**Task goal:**
Each record is to be printed again exactly, though not its pictures.

Stored items
------------------------------------------------------------

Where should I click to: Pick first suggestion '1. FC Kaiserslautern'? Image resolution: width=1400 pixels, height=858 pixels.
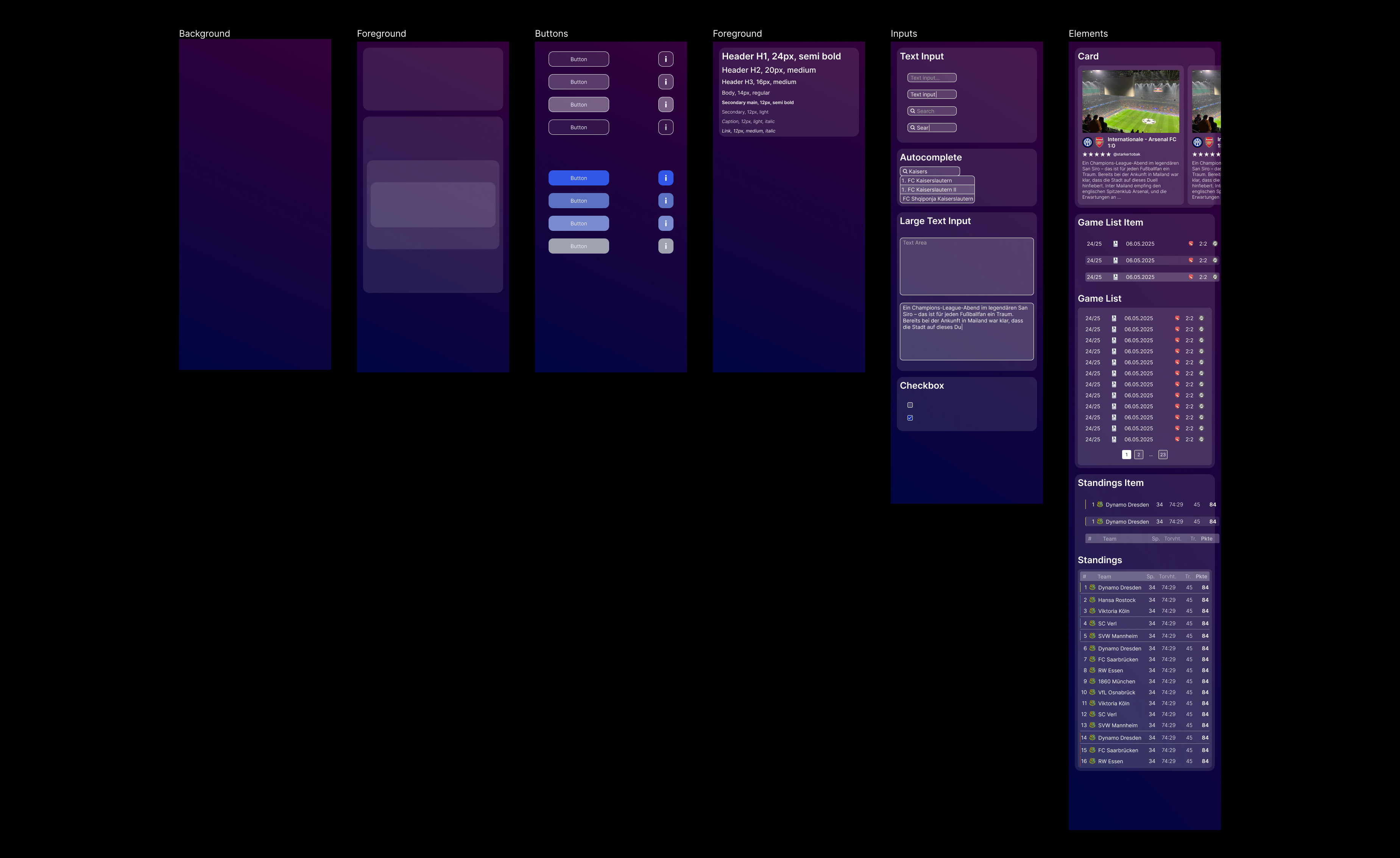click(937, 181)
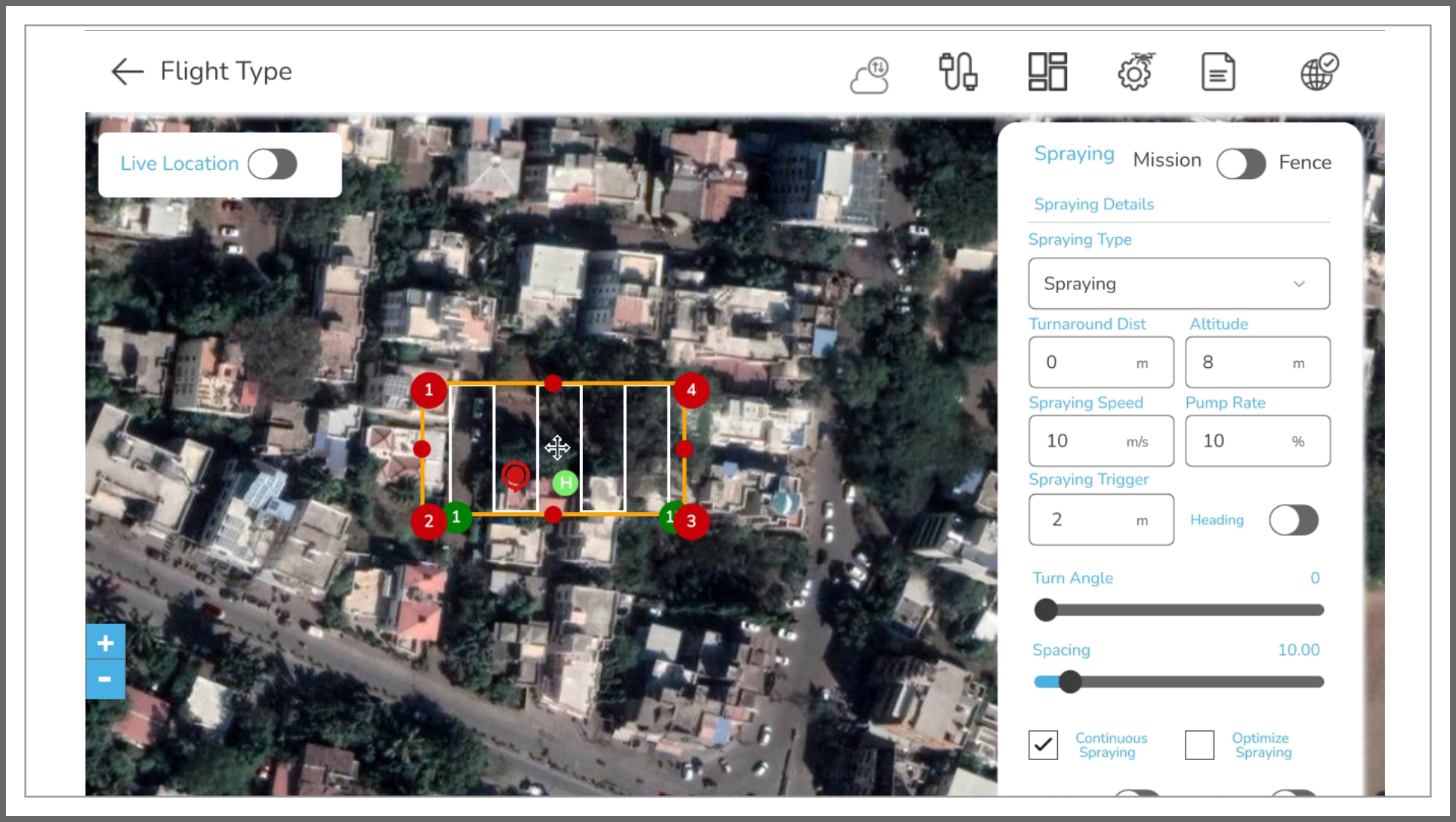
Task: Open the cloud sync icon
Action: 870,74
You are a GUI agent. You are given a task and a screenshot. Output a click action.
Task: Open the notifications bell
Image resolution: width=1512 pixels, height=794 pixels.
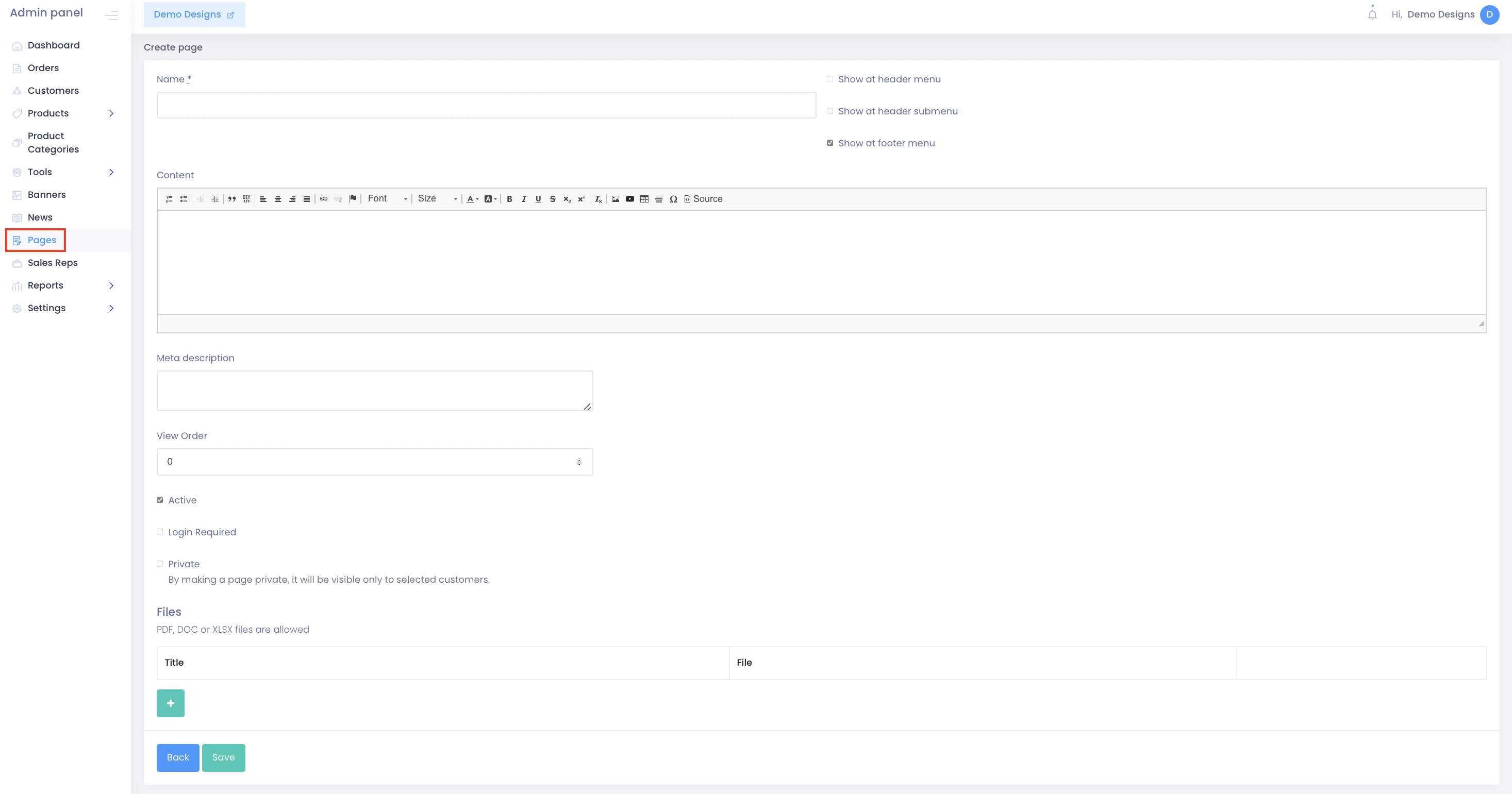click(x=1372, y=14)
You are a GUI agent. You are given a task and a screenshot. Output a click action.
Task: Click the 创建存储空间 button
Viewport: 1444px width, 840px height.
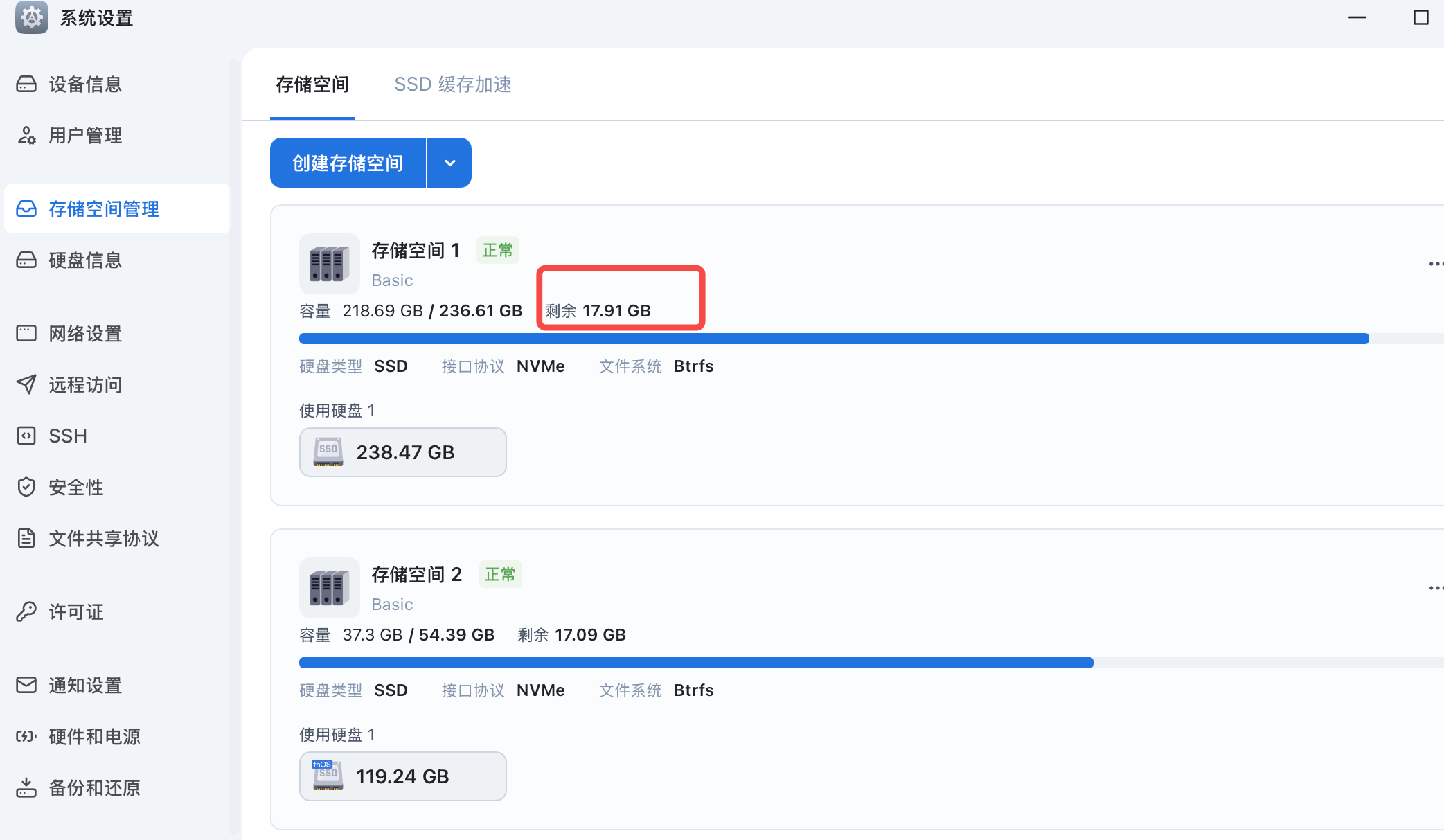point(348,163)
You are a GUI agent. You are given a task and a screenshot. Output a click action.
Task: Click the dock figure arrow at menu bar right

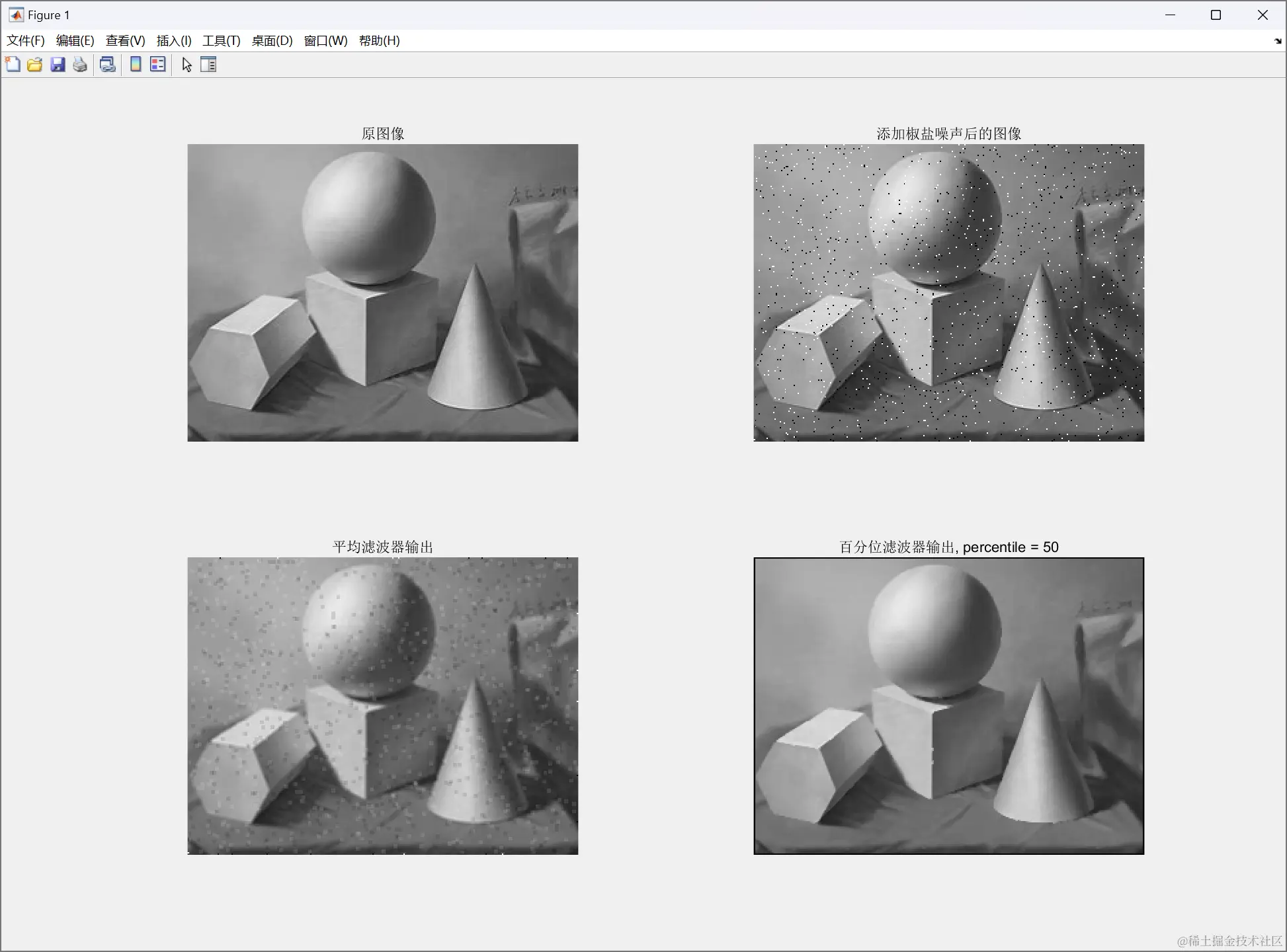tap(1277, 41)
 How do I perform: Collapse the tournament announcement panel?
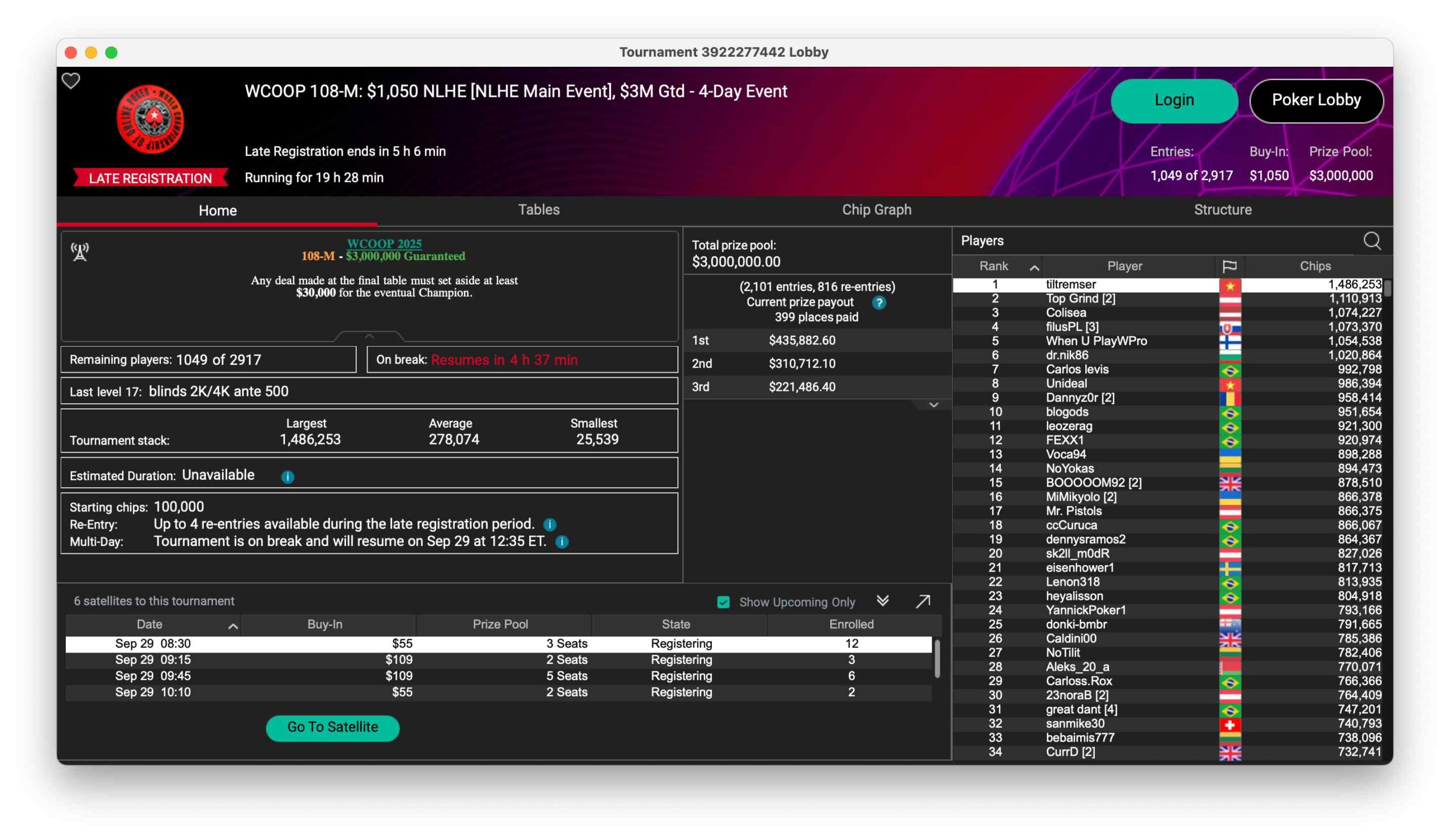pos(369,336)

------------------------------------------------------------

**Response to the task:**
Where should I click to: Pick first suggestion '1. FC Kaiserslautern'? Image resolution: width=1400 pixels, height=858 pixels.
click(937, 181)
Task: Open the cloud sync icon
Action: 870,74
You are a GUI agent. You are given a task and a screenshot. Output a click action.
Task: Open the notifications bell
Image resolution: width=1512 pixels, height=794 pixels.
click(x=1372, y=14)
You are a GUI agent. You are given a task and a screenshot. Output a click action.
Task: Click the 创建存储空间 button
Viewport: 1444px width, 840px height.
point(348,163)
You are a GUI agent. You are given a task and a screenshot. Output a click action.
Task: Click the dock figure arrow at menu bar right

tap(1277, 41)
 How do I perform: Collapse the tournament announcement panel?
pos(369,336)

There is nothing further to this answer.